AT&T, Cisco (News - Alert), GE, IBM, and Intel formed the Industrial Internet Consortium (IIC), an organization that aims to accelerate the Internet of Things and improve the integration of the physical and digital world. It will identify requirements, define common architectures, and help organizations connect and optimize assets and operations.
In a conference call, Mike Troiano from AT&T (News - Alert), Tony Shakib from Cisco, Bill Ruh from GE, Ron Ambrosio from IBM, Ton Steenman from Intel and Dr. Richard Soley from the Object Management Group and now director of the IIC, talked about the different areas the IIC will cover, the mission and how it will overcome some major challenges in the industry today.
Troiano explained AT&T’s role in the IIC, and how the carrier goes beyond connectivity in the Industrial Internet. AT&T allows manufacturers to integrate a single SIM into their machines, and teaches them how to take that wireless data and put it into infrastructure. In addition, AT&T provides application development, professional services, deployment services, cloud storage and analytics to help power companies and applications in the IoT and Industrial Internet.
“The Industrial Internet builds upon AT&T’s vision of enabling people to operate anything remotely, anytime and virtually anywhere,” said Troiano in a statement. “The IIC is an assembly of the world’s leading technology innovators working to mobilize devices and machines around the world, whether they’re in an office building or on a ship in the middle of the ocean. Together, we share a common goal of building a more connected world.”

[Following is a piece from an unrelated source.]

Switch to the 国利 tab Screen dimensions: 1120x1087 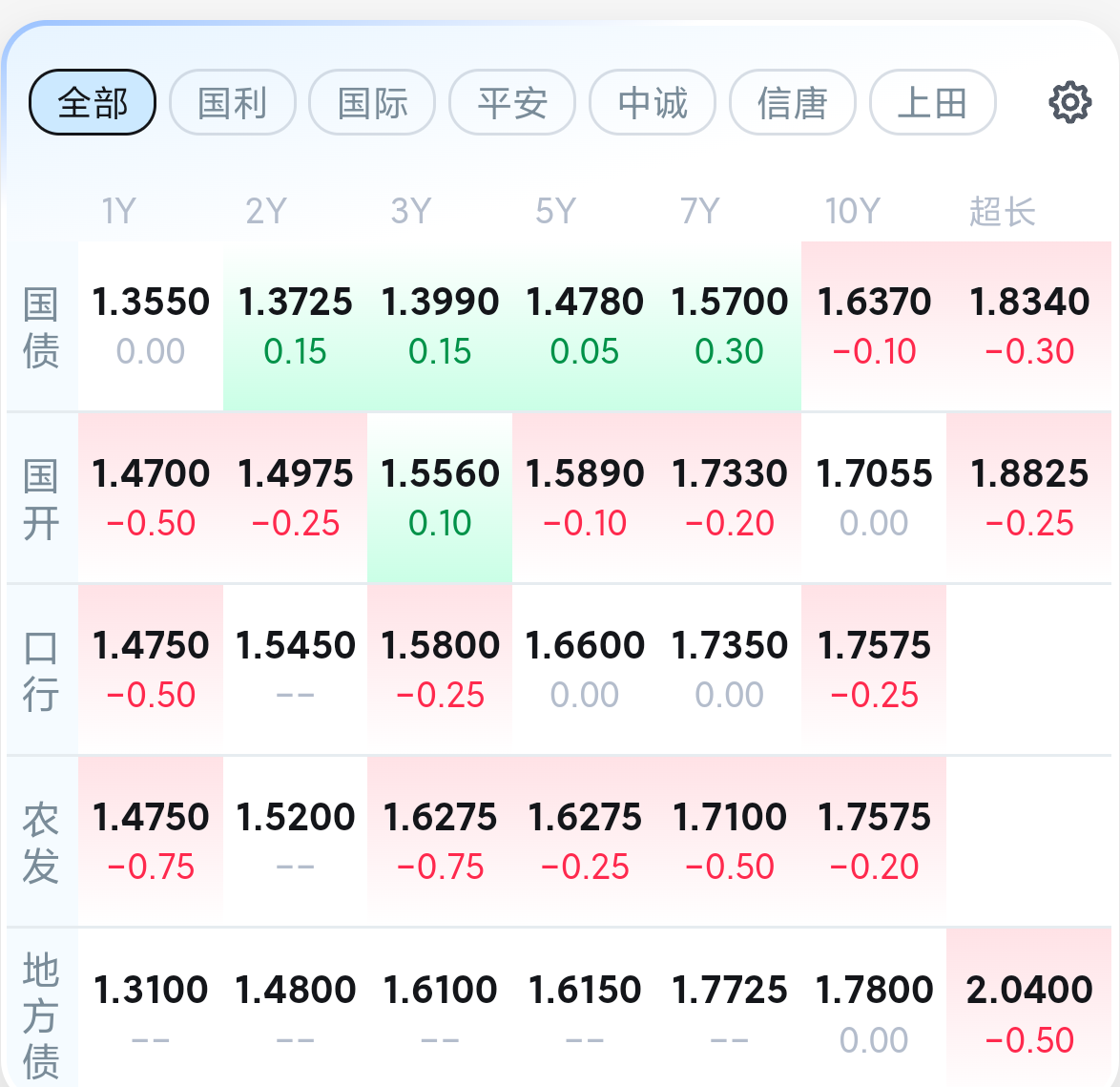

This isn’t the first time AT&T and GE have collaborated on the Industrial Internet. In October, they signed a global alliance agreement for GE machines to access AT&T’s network and cloud operations. AT&T and GE also enables other development operations, including building several products around AT&T technologies like the single Global Subscriber Identity Module (SIM) system, as well as cloud access for industrial products.
The other representatives explained how massive big data will actually become as the Internet of Things continues to grow, and how that will impact operations of different industries. Once people start to combine that operational information with business data, companies will be able to start optimizing across both business and operations domains.
This big data, and the scale of it, is what presents some challenges that the IIC sets out to solve. Shakib refers to the scale of the infrastructure to support the Internet of Things, the way companies have to secure it and the amount of data it generates. He argues that the Industrial Internet is going to be 10, 100 or even 1,000 times larger than some of the biggest network infrastructures in place today.
You can’t really talk about the Internet of Things today without discussing security and privacy. The meetings have not even started yet, but the IIC will focus on data privacy and security, taking into account different regional privacy laws and looking at what standards already exist and how they can be applied to the Industrial Internet.
The IIC aims to make the Industrial Internet a more seamless, interoperable part of industries like mining, oil and gas, healthcare, utilities, transportation and more.